NFA offers guidance on CFTC’s final forex regulations

The Commodity Futures Trading Commission’s (CFTC) final Forex regulations are effective on October 18, 2010. NFA staff has received a number of inquiries from Members seeking further guidance and clarification on certain requirements. Based on further consultation with CFTC staff on Friday, October 8th, this Notice provides additional guidance on the following areas:

Risk Disclosure Statement Required by CFTC Regulation 5.5

CFTC Regulation 5.5 prohibits FCMs, RFEDs, and in the case of an introduced account, IBs from opening a retail Forex account until the FCM, RFED or IB has provided the customer with the required disclosure statement, along with the most recent quarterly customer account performance information, and obtained a signed acknowledgement of receipt of the disclosure document from the customer. Firms are not required to provide this disclosure statement to, or obtain the disclosure document acknowledgement from, a customer who opened an account prior to October 18, 2010 (existing customers). Additionally, firms are not required to provide the most recent quarterly customer account performance information to existing customers unless the customer requests the information.
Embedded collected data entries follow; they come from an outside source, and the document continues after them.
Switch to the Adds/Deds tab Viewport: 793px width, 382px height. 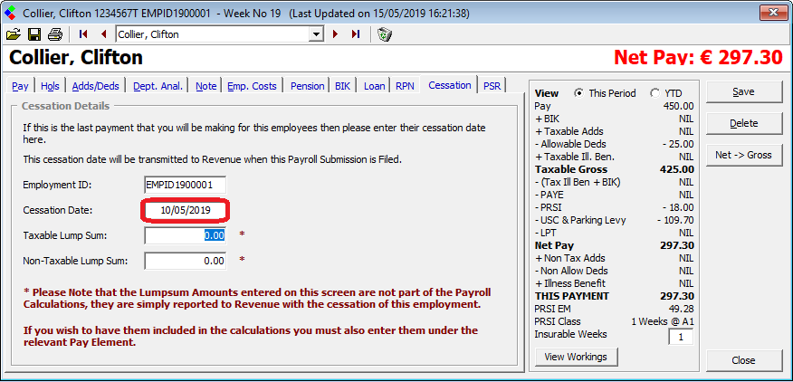[95, 86]
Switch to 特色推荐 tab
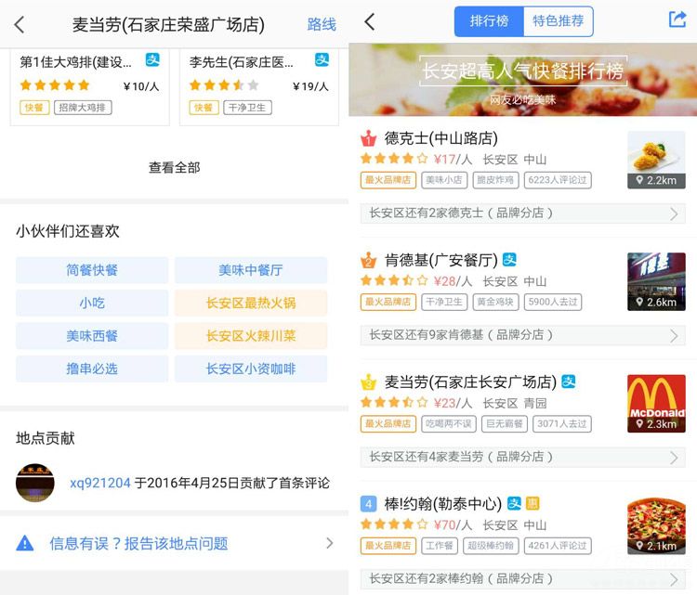 pos(558,21)
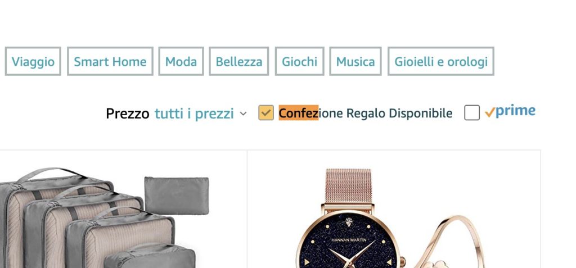
Task: Select the Musica category filter
Action: pos(356,61)
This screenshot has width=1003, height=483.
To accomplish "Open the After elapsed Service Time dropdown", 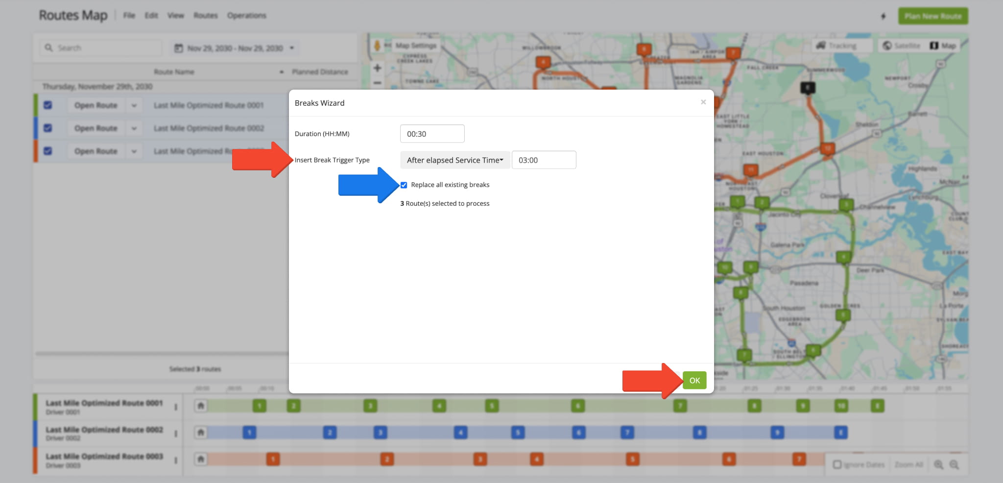I will [x=454, y=160].

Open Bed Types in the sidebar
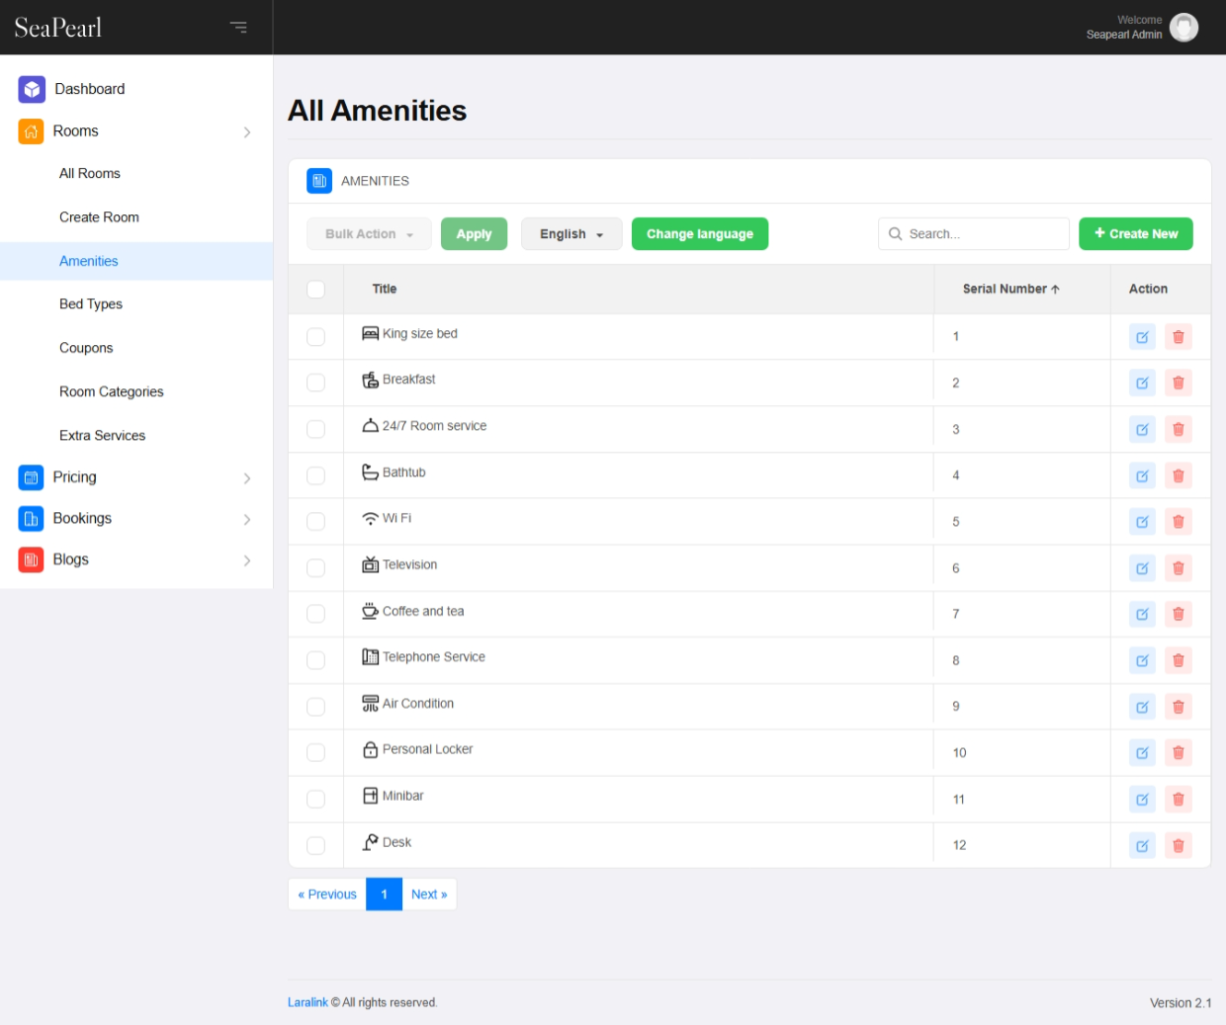click(91, 304)
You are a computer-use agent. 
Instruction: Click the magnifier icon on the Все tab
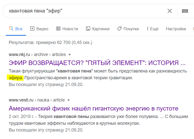point(11,29)
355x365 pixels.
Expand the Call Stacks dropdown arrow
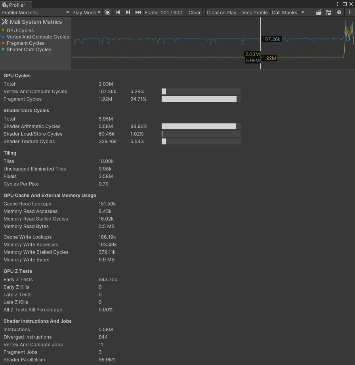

Qualifying Institutions for Holding Assets Equal to Retail Forex Obligation

CFTC Regulation 5.8 identifies the financial entities that may be used to hold assets equal to the total amount owed to U.S. customers for Forex transactions. Assets may only be held in the U.S. or a money center country defined in Regulation 1.49. Qualifying institutions in the U.S. are limited to U.S. regulated banks or trust companies, SEC registered broker-dealers that are also members of FINRA and CFTC registered FCMs that are also members of NFA. Qualifying Institutions in a money center country are limited to banks or trust companies with regulatory capital in excess of $1 billion; broker-dealer or FCM equivalents with regulatory capital in excess of $100 million; and FCMs registered with the CFTC and members of NFA. RFEDs are not a qualifying entity for holding these assets. However, pursuant to CFTC Regulation 5.7, funds held at an RFED may be included as a current asset for minimum net capital purposes.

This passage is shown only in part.